In contrast with the findings of the literature review, one main theme emerged out of our analysis following the interviews with participants; “doing non-professional duties”. The researcher thinks that due to the emergence of this theme out of the interviews, it could be deemed as context based. Moreover, this theme might have emerged by virtue of the fact about the lack of a clear checklist of duties for nurses or lack of awareness despite its existence, which was admitted by participants. The consequences of giving futile care enjoyed a high interaction between what had been obtained out of literature review and the fieldwork phase. Imposing expenditure (both on system and families), nurse’s job exhaustion and harming all patients were among the consequences of the futile care. The new theme in this phase was “patient’s psychological torment”. In the fieldwork phase, the participants believed that because of being a Muslim and believing in the unity of the soul and the body after death, giving futile care would result in tormenting patients’ souls. The reasons for giving futile care which were indicative of the interaction between the theoretical phase and the fieldwork phase were: ethical issues, fear of legal pressures, doctor’s attitude, lack of proper relations between caregivers’ team; patient and families, cultural and religious issues, emotions, and lack of having clear instructions. Besides, two new themes emerged from interviewing the participants: 1). unclear pre-awareness and expecting a miracle, 2). Human errors.

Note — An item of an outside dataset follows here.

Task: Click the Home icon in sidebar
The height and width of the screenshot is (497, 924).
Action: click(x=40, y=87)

The participants believed that lack of coordination between doctor’s diagnosis and nurse and doctors’ opting for trial and error sometimes lead to giving futile care.

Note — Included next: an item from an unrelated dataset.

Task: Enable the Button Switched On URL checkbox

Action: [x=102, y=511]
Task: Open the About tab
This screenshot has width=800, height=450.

This content analysis was done merely from the nurses’ perspectives. The researcher hopes that this concept could be investigated and analyzed in the future from the viewpoints of doctors, patients and their families as well.
4. Conclusion
Futile care is a concept affected by a host of factors including: cultural; ethical; and religious issues, lack of coordination within the therapeutic personnel, patient and families, lack of communal training, commitment of human errors, unclear pre-awareness of diseases, lack of clear instructions, and finally work conditions. By the same token, it includes giving clinical services that are irrelevant to nurse’s work and administering cares that could not physiologically and qualitatively result in the resuscitating patient. As a result, its main consequences are: incurring enormous expenditures, burnout, patients and families’ tormenting which would finally lead to dissatisfaction of nurses doing such caring. Carrying out futile care is exhausting and tormenting and affects patients as well as their families.
Acknowledgements
The authors see it incumbent on themselves to appreciate the participants and Mr. Asgari, the supervisor of the Cancer Institute at Imam Khomeni Hospital. This study was funded by the School of Nursing and Midwifery of Tehran University of Medical Sciences. We have no conflict of interest to declare.